The Paris Commune was now the most powerful political force in France.

It took another six weeks before the National Convention was formed to replace the Assembly. During that time the Paris Commune exercised unrestricted authority.
They were very busy.

The September Massacres and The Terror

The Commune obtained an indefinite power of arrest, and used that round up thousands of suspected enemies of the revolution. These included clergy, aristocrats and nobles that hadn't already fled the country, any royalist that could be found, and other suspected political enemies.
The political chaos combined with the approaching armies created a climate of fear and paranoia in Paris.

On September 1st the Commune organized a general mobilization. Tens of thousands of untrained and underequipped, but patriotic and eager men, were to be sent to the front. But before they could leave Paris bad news arrived - the fortress at Verdun fell almost without a fight.
In the climate of paranoia, the aristocratic generals at the front were suspected of cooperating with the enemy. It was the trigger for the first of several horrific episodes.
"A party at the instigation of some one or other declared they would not quit Paris, as long as the prisons were filled with Traitors (for they called those so, that were confined in the different Prisons and Churches), who might in the absence of such a number of Citizens rise and not only effect the release of His Majesty, but make an entire counterrevolution."



No one at the Commune, or anywhere else, gave the order for the massacre. It was a spontaneous decision by a murderous mob of thousands. Simply put, it was humanity at its worst.
Most of the murders were preceded by what the assassins considered a 'trial', better known as 'mob courts'. The supposed judges in these courts were the actual killers themselves. The sight of them was atrocious; their arms were covered in blood, they wore butchers' aprons, and they had swords at their sides. Most of the judges were either drunk or half asleep (Hibbert; 172)
In two days the killing was mostly over. 1,400 prisoners had been butchered.
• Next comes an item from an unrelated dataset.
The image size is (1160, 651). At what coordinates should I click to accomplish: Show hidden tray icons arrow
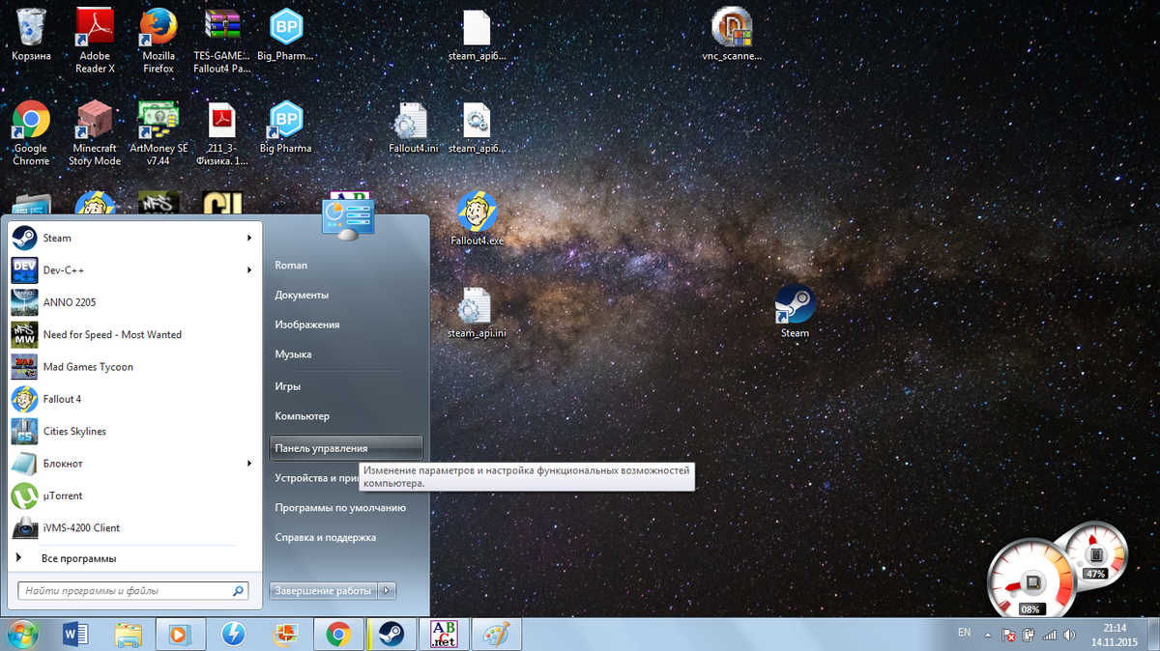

September 20, 1792, was an important day for two reasons.
One reason was the French victory at the Battle of Valmy. Until this battle the Prussian and Austrian armies had been completely unchecked. The French army, suddenly flush with raw recruits, finally showed some backbone.
The other reason was the new National Convention. The very next day the Convention abolished royalty in France and declared a Republic.

From this point on, the Commune no longer had undisputed power in France, but it did still exercise considerable power behind the scenes. The Commune was behind the huge levee en mass in August of 1793 that turned the tide of war. They were behind the execution of Louis XVI.

They also exerted influence in the Convention. When Jacques Hébert was arrested for using inflammatory rhetoric against the conservatives, it was the Commune who marched down to the Convention and forced them to release him.
Much to the Commune's shame, it was on June 2, 1793, that Commune members helped arrest 32 deputies of the Convention on charges of counter-revolutionary activities. This began the Reign of Terror. The invading armies, the royalist revolt in Vendee, the famines, and the runaway inflation, all combined to reinforce the power of the extremists.


Maximillien Robespierre

The Commune tragically remained joined at the hip to Robespierre during his rise and eventual fall.
The arrest of Robespierre occurred at the Hotel de Ville, his last bastion of support. On the day he was executed so were several leaders of the Commune.

The of fall of the Jacobins and Robespierre ended the Commune's power. The White Terror that followed finished off the Commune. Within months the Commune had been outlawed, and so ended the revolutionary era of France's history.

This is the end of Part 1 of La Commune series.